- Text -
BEGIN

Download the latest newsletter!  

I hope you didn’t blink! If you did, you might have missed summer, it was a quick one. Schools are back in session on the Outer Banks and fall is in the air.   Fall is our favorite time of year on the Outer Banks, the weather is typically divine and we can enjoy less crowded roads and restaurants. There are so many wonderful events taking place this fall, be sure to take a look at the events calendar I am including for you. You will also want to check out the beautiful, wide beaches we acquired over the summer through beach nourishment. Dredging went quickly and visitor disruption was minimal for the most part.

If you didn’t get a chance to check out the new H2OBX water park this summer, be sure to add it to your summer of 2018 bucket list. Monday, September 4th is the last day for the season. It was a huge success among visitors and many locals. My boys enjoyed no less than 10 days there with their season passes. It was not crowed, parking was easy, and the water attractions were a big hit. We give it a big thumbs up!

Dare County has passed “The Brunch Bill”. In the past, alcohol sales were not permitted until after noon on Sundays. With the new law, alcohol sales will be allowed beginning at 10am. If you enjoy a bloody Mary or mimosa with brunch on Sunday this is good news.

For several years now sellers and brokers have had mixed feelings about Zillow. Information, pictures, and the famous Zestimate have sometimes been inaccurate and frustrating. The Outer Banks Board of Realtors has now voted to discontinue the data feed to Zillow.   Hopefully, this will minimize inaccurate information about seller’s properties getting out into the public and help us to more accurately portray the property.

 

Mortgage News from Town Bank Mortgage

With little fresh news from global central bankers last week, the economic data was the primary influence on mortgage rates. Some reports were positive and some were negative. The net effect was that mortgage rates ended the month slightly lower. 


The Fed’s target level for inflation is an annual rate of 2.0%. Last Tuesday’s release of the core PCE price index, the inflation indicator favored by the Fed, revealed that inflation remains well below this level. In June, core PCE was just 1.5% higher than a year ago, which was the same annual rate as in May. Low inflation is good for mortgage rates, and so rates improved. 

Aside from the Employment data, one of the most highly anticipated reports each month covers the services sector, 

which represents more than 75% of the jobs in the U.S. Slower than expected growth in this sector caused mortgage rates to fall. The July ISM Services index dropped to 53.9, well below the consensus, and the lowest level since August 2016.

Mortgage rates rose in previous weeks following the release of modestly stronger than expected Employment data. Against a consensus forecast of 180K, the economy added 209K jobs in July. Strength was seen in health care, business services, and leisure and hospitality. The unemployment rate declined from 4.4% to 4.3%, which matched May’s reading at the lowest level since 2001.

END

- List of tasks -
A - Under the new law described in the newsletter, what time do Sunday alcohol sales begin in Dare County?
B - Extract the newsletter's wording starting with "I hope you didn’t" and going on through "the most part.", word for word.

- Raw data -
BEGIN

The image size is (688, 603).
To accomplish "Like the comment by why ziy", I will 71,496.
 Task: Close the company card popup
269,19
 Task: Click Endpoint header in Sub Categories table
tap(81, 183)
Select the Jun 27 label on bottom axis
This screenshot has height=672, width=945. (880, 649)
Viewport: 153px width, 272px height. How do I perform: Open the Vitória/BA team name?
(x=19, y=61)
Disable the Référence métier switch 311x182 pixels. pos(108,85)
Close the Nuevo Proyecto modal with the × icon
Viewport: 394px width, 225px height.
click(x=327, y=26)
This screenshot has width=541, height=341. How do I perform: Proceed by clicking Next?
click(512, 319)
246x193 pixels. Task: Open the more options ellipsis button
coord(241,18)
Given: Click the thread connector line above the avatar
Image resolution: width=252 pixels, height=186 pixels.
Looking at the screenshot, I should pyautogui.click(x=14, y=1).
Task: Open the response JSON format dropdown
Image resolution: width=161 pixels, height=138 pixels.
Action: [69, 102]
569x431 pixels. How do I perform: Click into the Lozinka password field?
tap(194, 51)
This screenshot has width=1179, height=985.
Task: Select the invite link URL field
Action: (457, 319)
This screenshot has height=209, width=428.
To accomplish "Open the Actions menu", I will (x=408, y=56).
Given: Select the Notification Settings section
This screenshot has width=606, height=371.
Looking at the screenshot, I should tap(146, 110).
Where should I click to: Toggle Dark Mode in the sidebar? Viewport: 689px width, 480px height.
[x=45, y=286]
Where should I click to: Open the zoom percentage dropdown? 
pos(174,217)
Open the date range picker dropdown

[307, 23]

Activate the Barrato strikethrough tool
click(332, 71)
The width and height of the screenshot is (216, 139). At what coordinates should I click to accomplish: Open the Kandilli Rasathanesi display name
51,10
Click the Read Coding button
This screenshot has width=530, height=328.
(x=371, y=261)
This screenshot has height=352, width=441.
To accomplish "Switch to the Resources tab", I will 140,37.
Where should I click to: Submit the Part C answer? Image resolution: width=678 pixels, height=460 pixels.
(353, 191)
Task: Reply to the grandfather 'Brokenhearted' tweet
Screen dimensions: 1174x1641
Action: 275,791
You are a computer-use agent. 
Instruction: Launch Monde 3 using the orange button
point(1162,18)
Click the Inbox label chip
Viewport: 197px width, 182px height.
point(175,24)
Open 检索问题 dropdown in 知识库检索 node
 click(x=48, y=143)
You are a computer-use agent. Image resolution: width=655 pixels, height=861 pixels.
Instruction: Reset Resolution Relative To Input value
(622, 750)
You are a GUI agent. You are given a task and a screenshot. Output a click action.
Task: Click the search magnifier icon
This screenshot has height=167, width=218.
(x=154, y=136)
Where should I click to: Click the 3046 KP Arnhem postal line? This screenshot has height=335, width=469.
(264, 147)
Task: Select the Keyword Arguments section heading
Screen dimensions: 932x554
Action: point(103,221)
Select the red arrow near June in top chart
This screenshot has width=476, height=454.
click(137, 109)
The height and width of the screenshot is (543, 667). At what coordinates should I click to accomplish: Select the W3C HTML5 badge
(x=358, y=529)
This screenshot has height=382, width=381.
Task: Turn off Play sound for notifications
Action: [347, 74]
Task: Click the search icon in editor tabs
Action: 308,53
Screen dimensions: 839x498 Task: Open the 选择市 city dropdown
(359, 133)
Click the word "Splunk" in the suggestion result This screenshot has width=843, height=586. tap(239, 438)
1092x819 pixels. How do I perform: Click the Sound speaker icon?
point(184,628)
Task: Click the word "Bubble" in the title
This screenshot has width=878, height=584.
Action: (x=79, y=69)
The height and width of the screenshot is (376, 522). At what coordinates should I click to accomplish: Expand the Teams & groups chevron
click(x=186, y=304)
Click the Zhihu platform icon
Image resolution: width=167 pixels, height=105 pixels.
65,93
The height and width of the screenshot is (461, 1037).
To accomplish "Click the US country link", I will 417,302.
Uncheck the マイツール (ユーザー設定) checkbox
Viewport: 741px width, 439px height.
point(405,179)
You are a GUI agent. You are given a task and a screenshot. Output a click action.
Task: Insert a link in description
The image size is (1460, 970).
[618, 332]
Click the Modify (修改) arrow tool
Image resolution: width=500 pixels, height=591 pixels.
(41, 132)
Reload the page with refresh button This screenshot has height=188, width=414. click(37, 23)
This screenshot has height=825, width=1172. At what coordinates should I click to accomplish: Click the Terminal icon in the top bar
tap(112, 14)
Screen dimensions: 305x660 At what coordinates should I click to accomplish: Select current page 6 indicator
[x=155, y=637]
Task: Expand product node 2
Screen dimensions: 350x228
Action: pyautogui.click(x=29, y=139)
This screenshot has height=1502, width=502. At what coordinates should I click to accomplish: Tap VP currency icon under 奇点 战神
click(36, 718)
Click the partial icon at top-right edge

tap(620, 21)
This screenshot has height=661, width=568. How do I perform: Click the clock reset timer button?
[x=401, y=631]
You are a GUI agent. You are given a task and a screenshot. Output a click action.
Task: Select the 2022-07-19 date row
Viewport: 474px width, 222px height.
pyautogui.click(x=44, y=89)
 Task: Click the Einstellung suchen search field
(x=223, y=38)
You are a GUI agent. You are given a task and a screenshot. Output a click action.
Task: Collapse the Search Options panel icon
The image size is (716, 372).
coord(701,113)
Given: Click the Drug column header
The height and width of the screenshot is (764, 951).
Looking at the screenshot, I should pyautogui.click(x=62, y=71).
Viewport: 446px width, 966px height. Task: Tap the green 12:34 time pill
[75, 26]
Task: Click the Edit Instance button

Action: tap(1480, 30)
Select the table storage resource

END

- Exercise answers -
A - Beginning at 10am.

B -
I hope you didn’t blink! If you did, you might have missed summer, it was a quick one. Schools are back in session on the Outer Banks and fall is in the air.   Fall is our favorite time of year on the Outer Banks, the weather is typically divine and we can enjoy less crowded roads and restaurants. There are so many wonderful events taking place this fall, be sure to take a look at the events calendar I am including for you. You will also want to check out the beautiful, wide beaches we acquired over the summer through beach nourishment. Dredging went quickly and visitor disruption was minimal for the most part.